Marcus Piuk, Partner, Schoenherr Attorneys at Law 

Direct impact

But what does this development mean for legal work? How do you deal with a de-facto change of borders and control over a territory that is not recognized by the EU, the US, or any other significant economic power – but is by Russia? How do you deal with assets located in Crimea and the power of Russian authorities exercised there: do you consider them Russian or Ukrainian or both when looking into merger control scenarios in a current transaction on the group level? Ignoring the authority of either of the two may have a negative impact on your client’s remaining business in Ukraine or Russia, whichever authority has been disregarded.

The muddy crystal ball

The events in Ukraine and in particular in Crimea remind us that in CEE even the most diligent research will not guarantee the ability to anticipate what will happen even during the relatively short period of time that typically takes place between the signing and the closing of a pretty standard M&A transaction. This makes it even more important to provide contractual mechanisms that offer reasonable protection for both parties to a deal: the purchaser will need to have some say once certain assets of the transaction are suddenly in a territory over which the central government no longer exercises control and the government that in fact exercises control is not recognized by the purchaser’s own government; at the same time, the seller may argue that the relevant assets operate as usual without disruption and that there is no impediment to going ahead with the inked deal. All of us are in a position to bring sound arguments under law and equity for both sides here …

But how would such contractual protection work in practice? Will standard material adverse change clauses (MAC) from now also include the factual disintegration of countries, or is this situation covered anyway as a force-majeure event? I tend to lean towards MAC language that also covers to a reasonable extent the political risk of the region, a risk of which we have just been reminded.

Rethinking the subjective feeling of comfort

Until earlier this year, I, for one, had the impression that the current international framework provided reasonable protection for investments in CEE. Most countries had signed a reasonable number of BITs and had already experienced their first ICSID trials. With the events in Crimea, I have had to rethink my subjective feeling of comfort. How should one proceed in case of an expropriation of assets located in Crimea? Go against Ukraine, which in fact does not exercise power there anymore? Against the Russian Federation, given the fact 

that no EU country has recognized the splitting off of Crimea and its integration into the Russian Federation? One could argue that protection and justice may currently only be sought in the courts of the Republic of Crimea and of the Russian Federation. I am not sure how comforting that thought is for a client, though.

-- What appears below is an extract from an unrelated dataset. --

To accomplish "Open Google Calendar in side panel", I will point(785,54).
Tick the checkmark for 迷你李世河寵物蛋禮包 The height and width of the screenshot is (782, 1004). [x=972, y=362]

Pragmatism, the core quality in CEE

Having raised all these questions, I am still very optimistic about the region and its future development due to CEE’s unique pragmatism in dealing with situations that in other parts of Europe would likely create insurmountable problems. While it may take quite a while until the national and international legal framework is formally adapted to the factual situation, business across the region will continue more or less as usual and business transactions, also with foreign partners, will continue as before. The one key difference from before? Today we are more aware of the fact that the unexpected can happen at any time in this region.